De la dématérialisation de l’État social à l’institutionnalisation d’un droit d’inclusion numérique : exploration sociologique et éthique

Année : 2023

Thème : Recherche : orientée vers la pratique, action, évaluative...

Type : Recherche : orientée vers la pratique, action, évaluative...

Auteur(s) :

BICKEL Jean-François (Suisse) – jean-francois.bickel@hefr.ch – Chercheur

Résumé :

A l’instar des autres pays, la Suisse a entamé la dématérialisation de ses administrations étatiques et services publics (e-administration, aussi appelée cyber-administration en Suisse) à la fin des années 1990. D’abord centré sur leur fonctionnement interne, le processus de dématérialisation s’est ensuite élargi aux relations et transactions entre ceux-ci et leurs usagers et usagères, un mouvement qui s’est accéléré au cours des dernières années (avant et avec la pandémie Covid-19). La rhétorique officielle légitime et promeut les nouveaux dispositifs numériques en ce qu’ils permettent de lever les obstacles géographiques et temporels et de faciliter ainsi l’accès, de simplifier et d’accélérer les démarches, d’adapter le fonctionnement des administrations et services à une société désormais numérique, ou en voie de numérisation, et aux modes de vie, de faire et de penser qui lui sont associés. Or, loin de cette image d’Épinal, la dématérialisation instaure une nouvelle conditionnalité, une conditionnalité numérique, venant s’ajouter aux conditions strictement réglementaires, freinant ou faisant obstacle à l’accès aux droits, sociaux notamment, pour une diversité de publics (Brotcorne, Bonnetier & Vendramin, 2019 ; Mazet, 2017).
Une partie des usagers et usagères, mis-e-s en difficulté ou en incapacité par les procédures dématérialisées, se tournent vers les travailleurs et travailleuses sociales pour requérir leur aide.

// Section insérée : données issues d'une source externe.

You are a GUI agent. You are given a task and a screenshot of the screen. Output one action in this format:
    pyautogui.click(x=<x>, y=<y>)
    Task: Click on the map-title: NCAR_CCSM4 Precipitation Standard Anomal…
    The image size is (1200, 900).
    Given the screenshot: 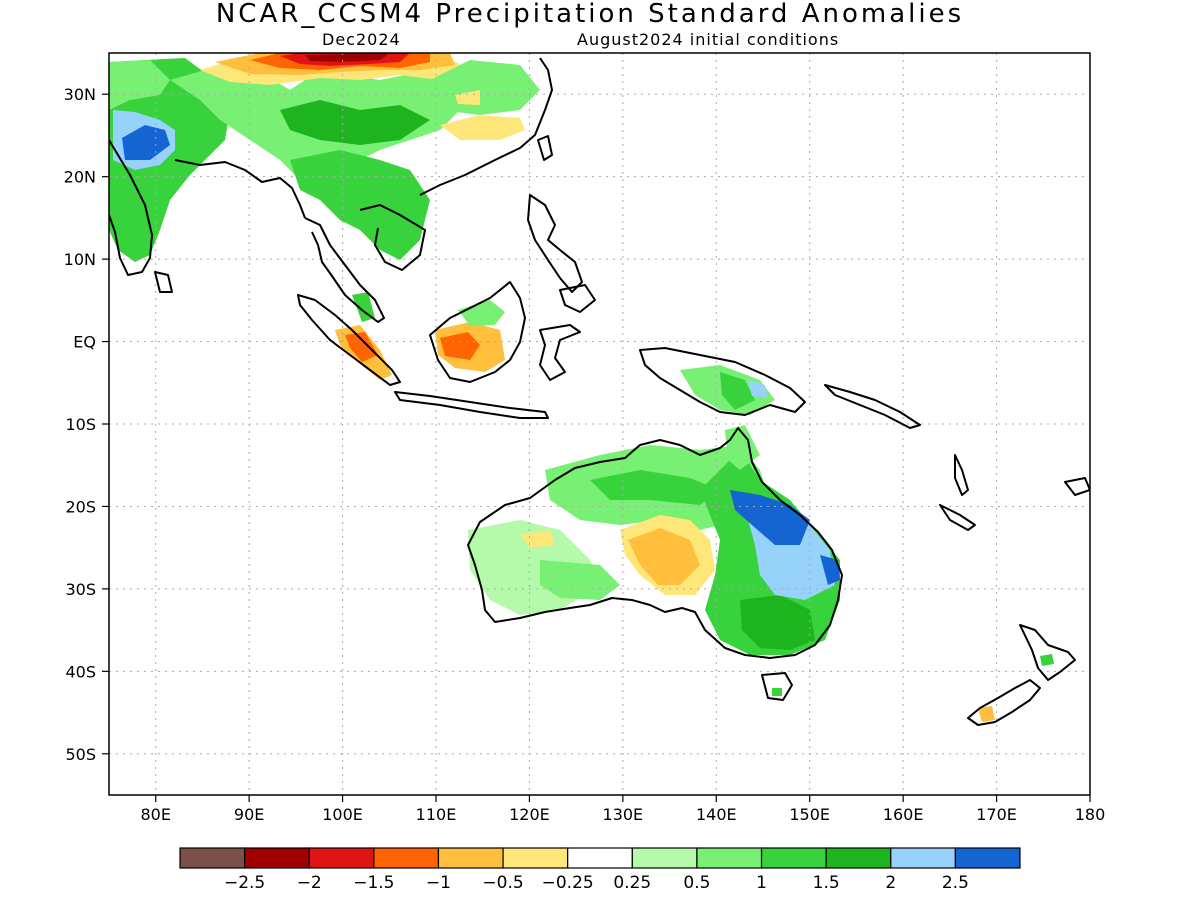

Ce travail pour accompagner/former/soutenir les usagers et usagères dans leur navigation sur les chemins digitalisés d’accès aux droits et prestations sociales – qui se mue dans certains cas en une véritable délégation (avec transmission des identifiants et codes informatiques) – devient dès lors un domaine propre d’intervention (e.g. Breit & Salomon, 2015 ; Sorin, 2019). Un tel développement met à l’épreuve les savoirs, savoir-faire et valeurs qui orientent la professionnalité, les cadres institutionnels et organisationnels qui régulent l’activité. Quant aux réponses déployées au quotidien, elles sont empreintes d’incertitudes : relevant le plus souvent du bricolage et de l’auto-mandat, elles varient selon des ressources (équipements, formation…) et des contextes (organisationnels, champs d’intervention) inégalement présents ou soutenants (e.g. Mazet & Sorin, 2020 ; Pors & Schou, 2020).
En réaction à cette situation, « l’inclusion numérique » s’est imposé comme leitmotive / mot d’ordre, et des premières ébauches de définition et d’institutionnalisation d’un « droit d’inclusion numérique », venant s’adosser à, et étendre la citoyenneté sociale ont vu le jour (e.g. Observatoire de l’éthique publique, 2021).
S’appuyant pour partie sur une recherche récemment achevée portant sur le déploiement de la cyberadministration dans le canton de Fribourg (Suisse) et son impact pour les professionnel-le-s du travail social (voir Vatron-Steiner, Bickel & Rossier, 2022), pour partie sur une recherche documentaire et des réflexions en cours, cette communication prendra précisément pour objet l’idée, et la revendication d’inclusion numérique et s’attachera à scruter le processus d’institutionnalisation d’un droit d’inclusion numérique. Adoptant une approche de sociologie de l’action publique par les droits (Baudot et Revillard, 2015), elle visera à identifier l’influence du contexte institutionnel sur ce processus, les acteurs de celui-ci, les cadres d’interprétation et de valuation qu’ils mobilisent, les formes de son instrumentation (Lascoumes et Le Galès, 2004). Dans ce cadre, elle examinera également comment et selon quelles modalités les implications d’un droit d’inclusion numérique pour les pratiques et le mandat du travail social sont prises en compte et formalisées. Elle se conclura par une série de réflexions sur la signification éthique que l’on peut associer au droit d’inclusion numérique, en prenant plus particulièrement appui sur l’approche des capabilités (Sen, 2000, 2010 ; Nussbaum, 2011).